"I understand. Your heart may feel dead and gone, but it's there. Something wild and strong and valiant, just waiting to be released." - J. Eldredge

Friday, December 16, 2011

I certify_______________.

A friend came to visit today, and like many others, she stated, "I can't believe you guys are parents!"

Yes, my sentiments exactly. We can't believe it either.

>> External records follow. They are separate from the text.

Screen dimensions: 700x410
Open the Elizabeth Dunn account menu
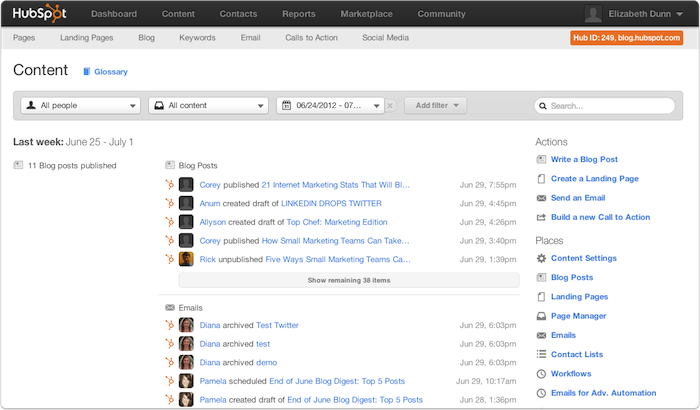636,14
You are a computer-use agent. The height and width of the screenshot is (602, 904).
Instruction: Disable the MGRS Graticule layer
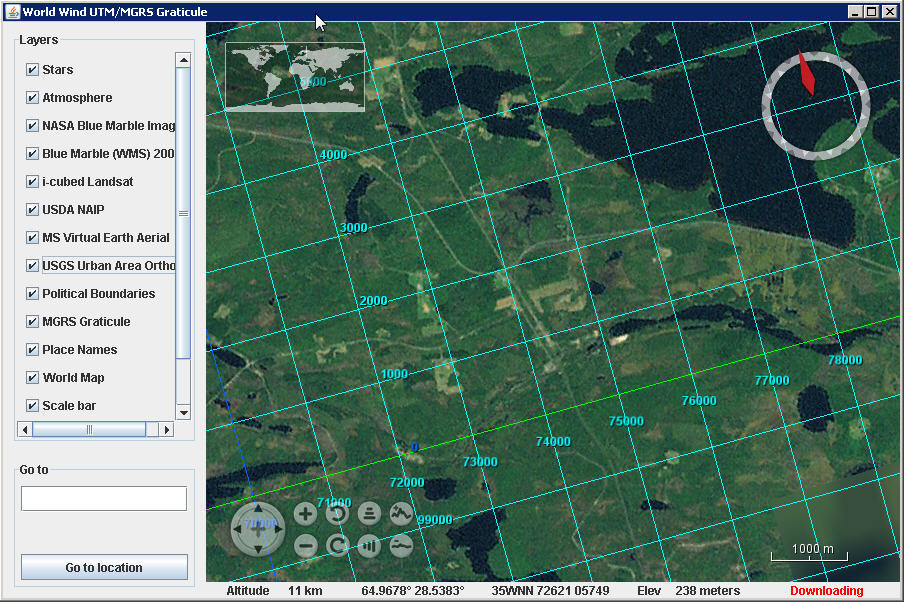point(33,321)
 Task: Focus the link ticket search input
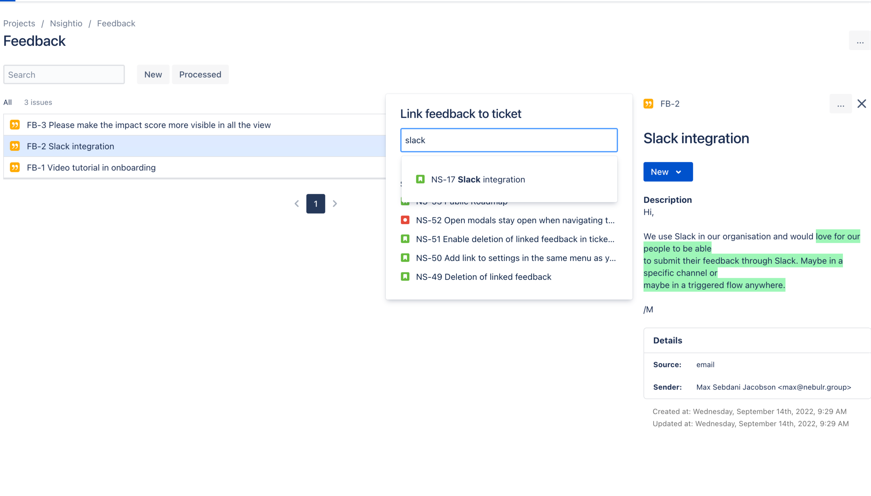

Sometimes I can't believe there isn't going to be a mommy coming to pick Hazel up at the end of the day. She's not coming, because that mom is ME!

So weird.

My first moment of panic about being her soul provider came when I took her to the pediatrician at three days old. I was filling out paper work, and suddenly the term, "parent/guardian" made my eyes pop out of my head. For whatever reason, mother, mom, or mama never sounded strange to me, but parent/guardian was serious business. It sounded so official. Suddenly decisions that had already been discussed and made, like, vaccines, for instance, needed more thought. Who should they call if I can't be reached? I DON'T KNOW!

Why don't I know? I'm the mama, for crying out loud!

It was as if Hazel's future flashed before me. I, the parent/guardian, was signing a release to allow childcare, indoor soccer, kindergarten, field trips, t-ball, ballet, swim lessons, gymnastics, youth group retreats, mission trips, college.....

Um, am I qualified to make these decisions?

I don't know. But here' goes!

Here' goes, Hazel. We'll try not to mess up too much!

1 comment:

  1. :) I love this post... what a strange reality it is... so weird. and amazing. MERRY CHRISTMAS to your little fam!